**Brief:**
This exercise calls for an exact copy of the listing below.

_ _ _

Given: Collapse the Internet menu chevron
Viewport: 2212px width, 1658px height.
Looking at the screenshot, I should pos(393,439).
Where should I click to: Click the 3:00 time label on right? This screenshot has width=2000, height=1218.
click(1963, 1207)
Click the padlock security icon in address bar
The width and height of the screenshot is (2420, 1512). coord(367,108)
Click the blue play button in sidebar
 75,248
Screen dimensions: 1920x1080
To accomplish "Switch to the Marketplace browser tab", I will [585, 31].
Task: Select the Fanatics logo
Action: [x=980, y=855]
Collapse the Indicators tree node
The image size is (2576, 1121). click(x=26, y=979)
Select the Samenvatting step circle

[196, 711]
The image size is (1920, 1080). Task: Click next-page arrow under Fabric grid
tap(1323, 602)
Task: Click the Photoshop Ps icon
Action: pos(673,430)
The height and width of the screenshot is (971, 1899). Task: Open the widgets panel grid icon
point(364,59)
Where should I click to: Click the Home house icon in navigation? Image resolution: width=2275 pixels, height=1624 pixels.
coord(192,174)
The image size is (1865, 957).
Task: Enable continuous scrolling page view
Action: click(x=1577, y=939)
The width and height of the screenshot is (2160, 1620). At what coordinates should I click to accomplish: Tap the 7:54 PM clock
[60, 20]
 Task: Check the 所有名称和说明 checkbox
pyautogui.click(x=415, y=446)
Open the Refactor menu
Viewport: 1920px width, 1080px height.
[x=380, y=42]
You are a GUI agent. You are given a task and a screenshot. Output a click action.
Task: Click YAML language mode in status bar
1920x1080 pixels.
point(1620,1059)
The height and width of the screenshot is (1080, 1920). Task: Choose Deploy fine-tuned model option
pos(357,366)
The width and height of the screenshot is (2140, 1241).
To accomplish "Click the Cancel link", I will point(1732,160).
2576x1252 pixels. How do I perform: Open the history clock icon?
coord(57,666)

_ _ _

**Your solution:**
Given: Collapse the Internet menu chevron
Viewport: 2212px width, 1658px height.
Looking at the screenshot, I should pos(393,439).
Where should I click to: Click the 3:00 time label on right? This screenshot has width=2000, height=1218.
click(1963, 1207)
Click the padlock security icon in address bar
The width and height of the screenshot is (2420, 1512). coord(367,108)
Click the blue play button in sidebar
 75,248
Screen dimensions: 1920x1080
To accomplish "Switch to the Marketplace browser tab", I will [585, 31].
Task: Select the Fanatics logo
Action: [x=980, y=855]
Collapse the Indicators tree node
The image size is (2576, 1121). click(x=26, y=979)
Select the Samenvatting step circle

[196, 711]
The image size is (1920, 1080). Task: Click next-page arrow under Fabric grid
tap(1323, 602)
Task: Click the Photoshop Ps icon
Action: pos(673,430)
The height and width of the screenshot is (971, 1899). Task: Open the widgets panel grid icon
point(364,59)
Where should I click to: Click the Home house icon in navigation? Image resolution: width=2275 pixels, height=1624 pixels.
coord(192,174)
The image size is (1865, 957).
Task: Enable continuous scrolling page view
Action: click(x=1577, y=939)
The width and height of the screenshot is (2160, 1620). At what coordinates should I click to accomplish: Tap the 7:54 PM clock
[60, 20]
 Task: Check the 所有名称和说明 checkbox
pyautogui.click(x=415, y=446)
Open the Refactor menu
Viewport: 1920px width, 1080px height.
[x=380, y=42]
You are a GUI agent. You are given a task and a screenshot. Output a click action.
Task: Click YAML language mode in status bar
1920x1080 pixels.
point(1620,1059)
The height and width of the screenshot is (1080, 1920). Task: Choose Deploy fine-tuned model option
pos(357,366)
The width and height of the screenshot is (2140, 1241).
To accomplish "Click the Cancel link", I will point(1732,160).
2576x1252 pixels. How do I perform: Open the history clock icon?
coord(57,666)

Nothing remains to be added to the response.